McLean and Nocera also make short work of the theory that the mortgage crisis had anything to do with affordable housing or government mandates to provide more housing to low-income Americans. Fannie and Freddie did end up playing games to meet higher requirements from Congress on loaning to low-income Americans, but that was late in the game, and wasn't why they went into subprime. Nor did low-income housing have anything to do with what the banks were doing in the subprime mortgage business. Despite all the hype and media attention paid to people who supposedly bought houses they could never have afforded, the vast majority of subprime mortgages were refinances. The huge profits in subprime were largely driven by convincing existing home owners to take out new mortgages on properties they already owned, not by getting more people to buy houses.

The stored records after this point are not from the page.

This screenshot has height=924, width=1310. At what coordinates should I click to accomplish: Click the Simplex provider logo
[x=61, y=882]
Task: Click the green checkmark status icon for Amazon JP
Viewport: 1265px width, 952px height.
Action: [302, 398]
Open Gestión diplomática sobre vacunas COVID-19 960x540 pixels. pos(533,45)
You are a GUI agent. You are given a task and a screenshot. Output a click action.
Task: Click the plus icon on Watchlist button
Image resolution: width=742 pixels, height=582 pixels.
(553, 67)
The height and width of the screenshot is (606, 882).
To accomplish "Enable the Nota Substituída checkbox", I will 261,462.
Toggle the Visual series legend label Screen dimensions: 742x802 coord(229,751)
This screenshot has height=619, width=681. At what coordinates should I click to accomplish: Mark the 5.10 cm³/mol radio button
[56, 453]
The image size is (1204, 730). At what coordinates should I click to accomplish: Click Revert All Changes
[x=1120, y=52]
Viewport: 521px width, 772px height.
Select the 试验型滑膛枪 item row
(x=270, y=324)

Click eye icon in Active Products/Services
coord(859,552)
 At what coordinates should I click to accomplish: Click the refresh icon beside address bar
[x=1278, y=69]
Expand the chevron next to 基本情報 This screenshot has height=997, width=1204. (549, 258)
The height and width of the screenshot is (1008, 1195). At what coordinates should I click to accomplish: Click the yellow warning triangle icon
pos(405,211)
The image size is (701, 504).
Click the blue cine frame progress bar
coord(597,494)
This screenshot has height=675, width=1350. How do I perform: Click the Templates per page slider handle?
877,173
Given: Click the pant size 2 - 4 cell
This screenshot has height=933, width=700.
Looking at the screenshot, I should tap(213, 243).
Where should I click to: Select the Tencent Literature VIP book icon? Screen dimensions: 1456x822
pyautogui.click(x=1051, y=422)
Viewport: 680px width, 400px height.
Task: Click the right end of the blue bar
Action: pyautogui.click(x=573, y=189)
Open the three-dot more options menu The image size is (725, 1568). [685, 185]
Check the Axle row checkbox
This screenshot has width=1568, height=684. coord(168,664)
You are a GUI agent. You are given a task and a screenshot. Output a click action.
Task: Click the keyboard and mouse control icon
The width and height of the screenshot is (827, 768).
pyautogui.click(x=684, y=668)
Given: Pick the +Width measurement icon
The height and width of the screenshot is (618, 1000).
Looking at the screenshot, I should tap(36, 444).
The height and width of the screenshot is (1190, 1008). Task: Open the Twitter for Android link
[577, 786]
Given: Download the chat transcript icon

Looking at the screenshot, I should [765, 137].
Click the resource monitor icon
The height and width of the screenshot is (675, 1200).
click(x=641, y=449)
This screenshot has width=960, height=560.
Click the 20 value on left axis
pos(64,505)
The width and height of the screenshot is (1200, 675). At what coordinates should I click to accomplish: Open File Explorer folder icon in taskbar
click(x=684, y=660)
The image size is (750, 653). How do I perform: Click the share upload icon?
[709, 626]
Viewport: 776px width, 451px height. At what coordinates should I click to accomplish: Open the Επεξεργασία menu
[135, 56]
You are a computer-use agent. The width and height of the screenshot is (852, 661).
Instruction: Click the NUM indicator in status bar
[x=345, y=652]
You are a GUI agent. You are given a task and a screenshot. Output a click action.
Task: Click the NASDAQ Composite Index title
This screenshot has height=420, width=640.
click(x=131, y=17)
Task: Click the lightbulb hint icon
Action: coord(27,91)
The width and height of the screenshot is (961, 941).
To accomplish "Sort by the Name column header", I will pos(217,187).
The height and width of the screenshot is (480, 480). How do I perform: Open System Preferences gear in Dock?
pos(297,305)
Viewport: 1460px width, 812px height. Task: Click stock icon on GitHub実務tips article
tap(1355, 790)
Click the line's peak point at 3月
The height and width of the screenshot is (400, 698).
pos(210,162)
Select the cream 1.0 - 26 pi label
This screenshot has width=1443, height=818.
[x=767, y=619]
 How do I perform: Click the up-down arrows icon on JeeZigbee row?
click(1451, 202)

This is only part of the story, of course, and McLean and Nocera cover many other angles as well. There's extensive treatment here of the securitization and rating process and of the mathematical games played to try to turn low-rated debt into higher-rated debt. Some companies played that game better than others; Goldman Sachs, for example, which has come out of this crisis as one of the most maligned, did much better than most investment banks because they were much smarter and much more aggressive about risk management. While some of their peer institutions were continuing to increase their exposure to mortgage-backed securities, Goldman was selling them short, making margin calls, and increasing their bets against the market (sometimes in questionably ethical ways, such as arranging deals for a client while simultaneously betting against the client's position without telling the client that Goldman thought the client's position was a sucker's bet). Some of the stories from the stupider companies are reminiscent of Enron: horrible internal communications, executives left on their own to run fiefdoms without effective oversight, and a complete lack of understanding of company-wide risk.

The villains throughout this book are the regulators, who were generally worse than useless, and Congress, who repeatedly failed to fund the regulators properly, caved to lobbying by Fannie and Wall Street firms, and attacked the few regulators who tried to do their jobs. The banks exploited this hole in search of profit, but mostly by combining greed and stupidity in exactly the way that a bank regulatory regime is supposed to prevent. Congress also failed to write reasonable legal frameworks for regulation, leaving companies free to shop from regulator to regulator. Some of the worst abuses were from mortgage originators who managed to slip into cracks in the system where they had no effective regulation whatsoever. And both the executive branch regulators and the Federal Reserve regulators under Greenspan not only let the companies do whatever they wished but argued for federal pre-emption in court to prevent state regulators and attorneys general from stepping in.

The main complaint that I have with this book is that it stops too soon: it covers the foundation of the crisis and its initial unwinding, but none of the subsequent emergency action by the US government, the TARP process, or anything that followed. I'm sure including that would have made a much longer book, but it's a fascinating and dramatic part of the story that feels sorely missing here. McLean and Nocera build the story up to its climax, but then don't cover the climax or denouement, leaving me feeling vaguely unsatisfied. I wish they'd continued the story through at least the beginning of 2009.

I was fairly well-informed about the most recent financial crisis going into this book, so unlike with The Smartest Guys in the Room, it didn't have the same appeal of discovery. But it's a thorough and very readable treatment on a solid factual foundation, just as good investigative journalism should be. Recommended to anyone with an interest in the facts of the financial crisis, particularly anyone who has been deceived by the claims that Fannie affordable housing goals or government housing policy (as opposed to regulatory policy) had much, if anything, to do with the housing boom and explosion of unanalyzed credit risk.